━━ AVAILABLE DATA

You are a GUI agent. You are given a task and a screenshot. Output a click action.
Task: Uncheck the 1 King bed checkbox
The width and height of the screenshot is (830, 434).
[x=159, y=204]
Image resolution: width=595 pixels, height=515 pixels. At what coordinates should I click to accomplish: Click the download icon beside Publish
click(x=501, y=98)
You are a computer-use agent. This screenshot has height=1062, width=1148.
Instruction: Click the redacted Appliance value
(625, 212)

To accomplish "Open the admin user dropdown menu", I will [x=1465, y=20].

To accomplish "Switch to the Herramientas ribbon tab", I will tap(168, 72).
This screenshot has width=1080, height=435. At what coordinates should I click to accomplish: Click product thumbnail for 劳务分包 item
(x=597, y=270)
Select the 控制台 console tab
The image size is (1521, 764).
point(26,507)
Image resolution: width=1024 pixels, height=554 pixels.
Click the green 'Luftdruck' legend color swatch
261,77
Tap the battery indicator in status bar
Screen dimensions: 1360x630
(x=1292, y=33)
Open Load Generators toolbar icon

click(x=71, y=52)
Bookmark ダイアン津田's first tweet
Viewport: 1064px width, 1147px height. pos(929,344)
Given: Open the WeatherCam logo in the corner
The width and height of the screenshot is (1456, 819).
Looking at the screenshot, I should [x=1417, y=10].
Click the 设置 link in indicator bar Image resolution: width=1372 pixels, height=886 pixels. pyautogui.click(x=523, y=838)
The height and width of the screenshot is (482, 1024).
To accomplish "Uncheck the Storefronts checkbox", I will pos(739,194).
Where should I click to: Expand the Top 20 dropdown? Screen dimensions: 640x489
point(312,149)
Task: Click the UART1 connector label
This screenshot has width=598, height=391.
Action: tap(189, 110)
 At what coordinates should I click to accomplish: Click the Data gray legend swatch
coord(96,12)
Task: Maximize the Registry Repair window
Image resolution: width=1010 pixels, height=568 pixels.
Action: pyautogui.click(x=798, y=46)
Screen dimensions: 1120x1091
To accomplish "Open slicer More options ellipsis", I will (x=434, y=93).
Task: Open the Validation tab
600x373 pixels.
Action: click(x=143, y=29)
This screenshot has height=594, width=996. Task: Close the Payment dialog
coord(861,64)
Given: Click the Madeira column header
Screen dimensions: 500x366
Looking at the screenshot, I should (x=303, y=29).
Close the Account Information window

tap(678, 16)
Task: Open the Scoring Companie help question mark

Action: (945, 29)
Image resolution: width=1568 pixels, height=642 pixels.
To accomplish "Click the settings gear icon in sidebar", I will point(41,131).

━━━━

■ WHAT THIS TASK INVOLVES: Can you rewrite the lines above with every "checkbox" replaced by "check box", keeping everything else the same?

■ OUTPUT BELOW:
You are a GUI agent. You are given a task and a screenshot. Output a click action.
Task: Uncheck the 1 King bed check box
The width and height of the screenshot is (830, 434).
[x=159, y=204]
Image resolution: width=595 pixels, height=515 pixels. At what coordinates should I click to accomplish: Click the download icon beside Publish
click(x=501, y=98)
You are a computer-use agent. This screenshot has height=1062, width=1148.
Instruction: Click the redacted Appliance value
(625, 212)

To accomplish "Open the admin user dropdown menu", I will [x=1465, y=20].

To accomplish "Switch to the Herramientas ribbon tab", I will tap(168, 72).
This screenshot has width=1080, height=435. At what coordinates should I click to accomplish: Click product thumbnail for 劳务分包 item
(x=597, y=270)
Select the 控制台 console tab
The image size is (1521, 764).
point(26,507)
Image resolution: width=1024 pixels, height=554 pixels.
Click the green 'Luftdruck' legend color swatch
261,77
Tap the battery indicator in status bar
Screen dimensions: 1360x630
(x=1292, y=33)
Open Load Generators toolbar icon

click(x=71, y=52)
Bookmark ダイアン津田's first tweet
Viewport: 1064px width, 1147px height. pos(929,344)
Given: Open the WeatherCam logo in the corner
The width and height of the screenshot is (1456, 819).
Looking at the screenshot, I should [x=1417, y=10].
Click the 设置 link in indicator bar Image resolution: width=1372 pixels, height=886 pixels. pyautogui.click(x=523, y=838)
The height and width of the screenshot is (482, 1024).
To accomplish "Uncheck the Storefronts check box", I will pos(739,194).
Where should I click to: Expand the Top 20 dropdown? Screen dimensions: 640x489
point(312,149)
Task: Click the UART1 connector label
This screenshot has width=598, height=391.
Action: tap(189, 110)
 At what coordinates should I click to accomplish: Click the Data gray legend swatch
coord(96,12)
Task: Maximize the Registry Repair window
Image resolution: width=1010 pixels, height=568 pixels.
Action: pyautogui.click(x=798, y=46)
Screen dimensions: 1120x1091
To accomplish "Open slicer More options ellipsis", I will (x=434, y=93).
Task: Open the Validation tab
600x373 pixels.
Action: click(x=143, y=29)
This screenshot has height=594, width=996. Task: Close the Payment dialog
coord(861,64)
Given: Click the Madeira column header
Screen dimensions: 500x366
Looking at the screenshot, I should (x=303, y=29).
Close the Account Information window

tap(678, 16)
Task: Open the Scoring Companie help question mark

Action: (945, 29)
Image resolution: width=1568 pixels, height=642 pixels.
To accomplish "Click the settings gear icon in sidebar", I will point(41,131).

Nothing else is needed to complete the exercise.